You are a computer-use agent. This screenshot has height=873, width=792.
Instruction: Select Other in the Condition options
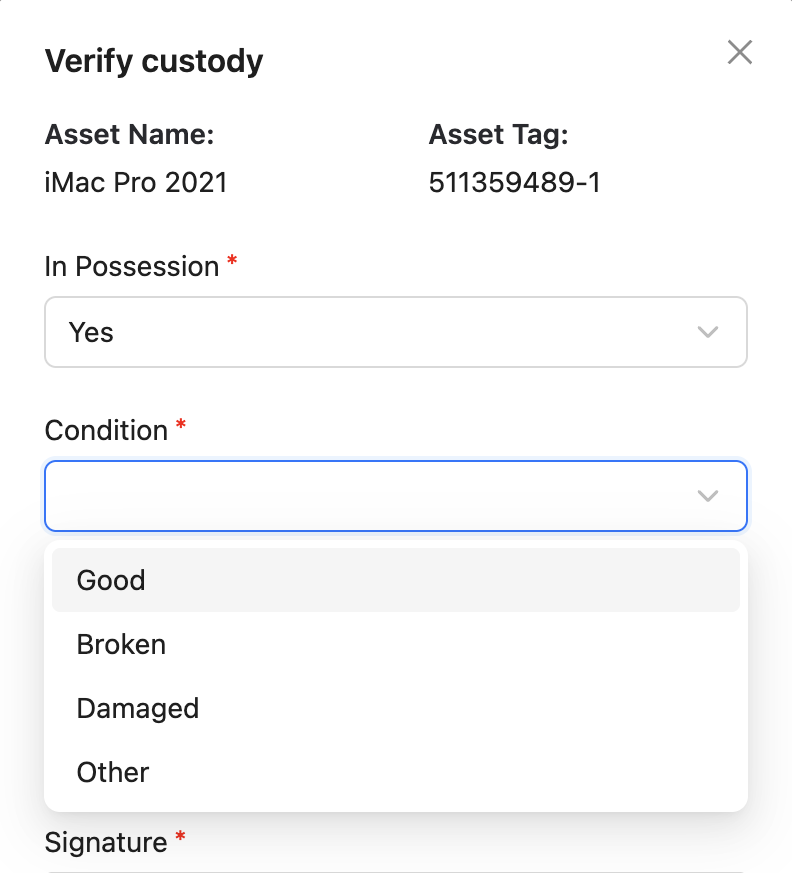[x=396, y=772]
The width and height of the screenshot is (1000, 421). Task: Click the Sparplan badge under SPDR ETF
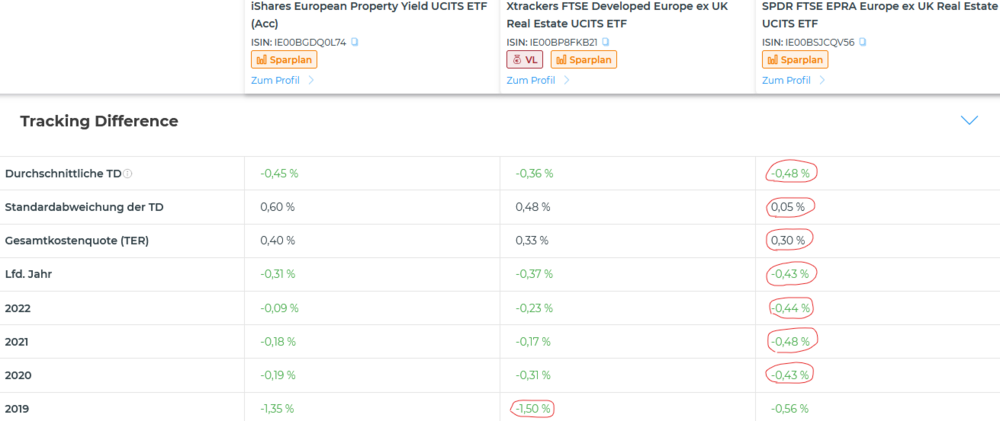(796, 60)
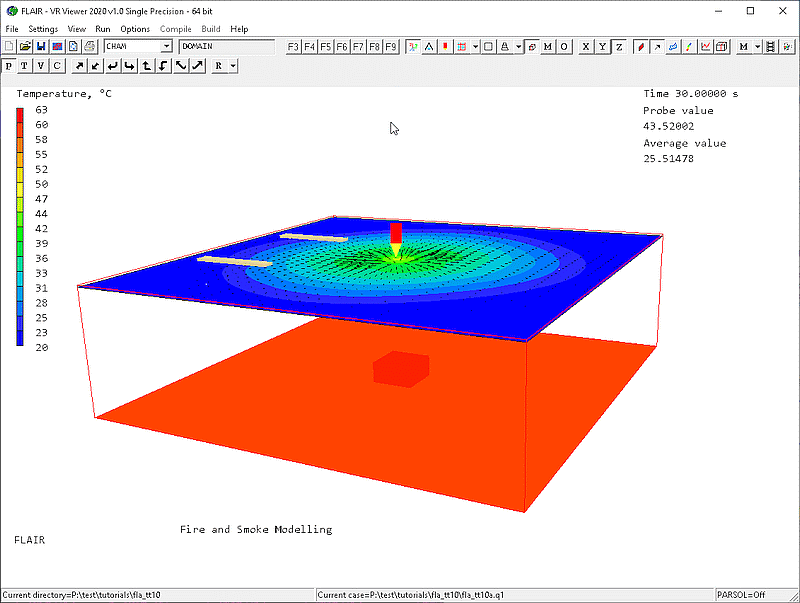Open the Options menu
800x603 pixels.
click(135, 29)
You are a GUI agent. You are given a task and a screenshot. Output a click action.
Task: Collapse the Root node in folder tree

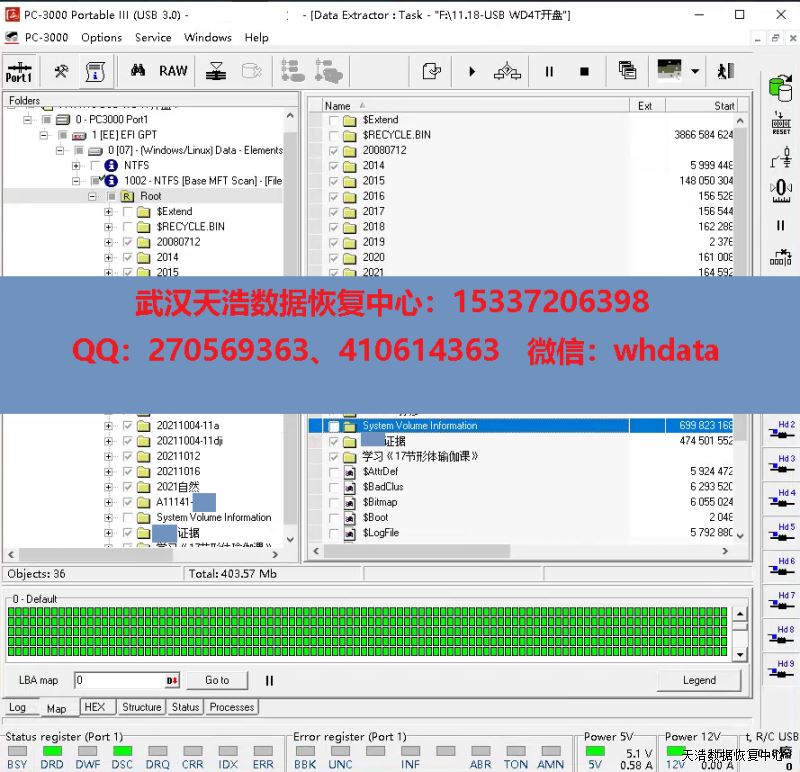pos(92,196)
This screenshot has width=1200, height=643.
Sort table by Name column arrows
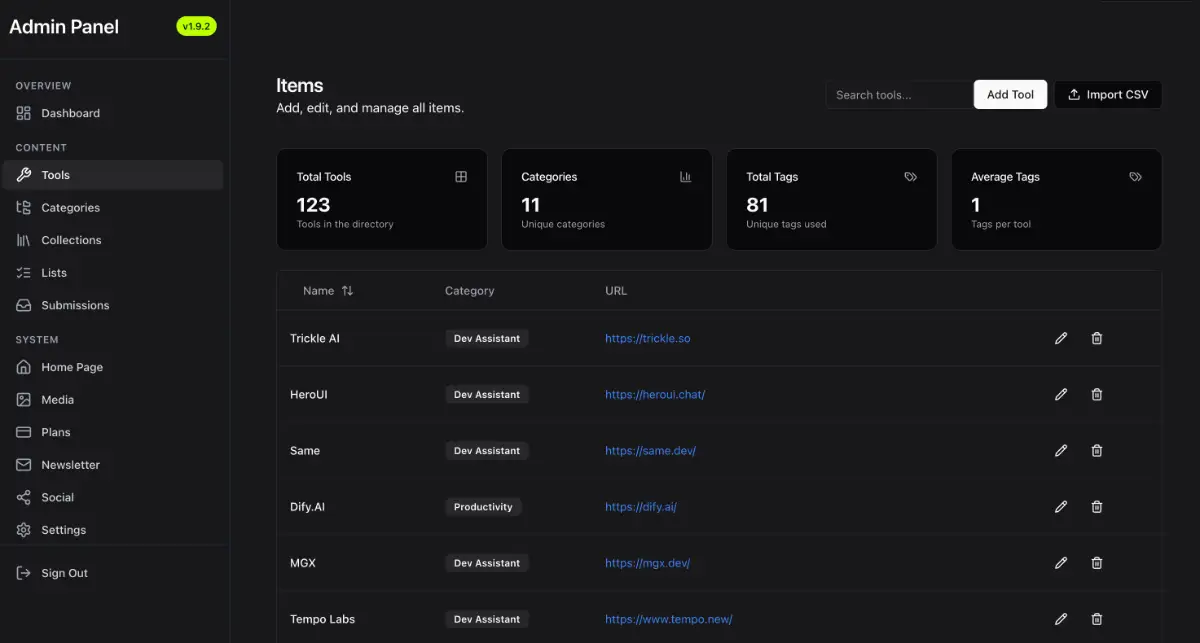[347, 291]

§ **Exercise aim**: Exclude all images, then retype the records above without alteration.

§ **Your solution**:
You are a computer-use agent. This screenshot has height=873, width=792.
Instruction: Select Other in the Condition options
[x=396, y=772]
The width and height of the screenshot is (1000, 421). Task: Click the Sparplan badge under SPDR ETF
(796, 60)
Open the Options menu
800x603 pixels.
click(135, 29)
You are a GUI agent. You are given a task and a screenshot. Output a click action.
Task: Collapse the Root node in folder tree

pos(92,196)
This screenshot has width=1200, height=643.
Sort table by Name column arrows
[347, 291]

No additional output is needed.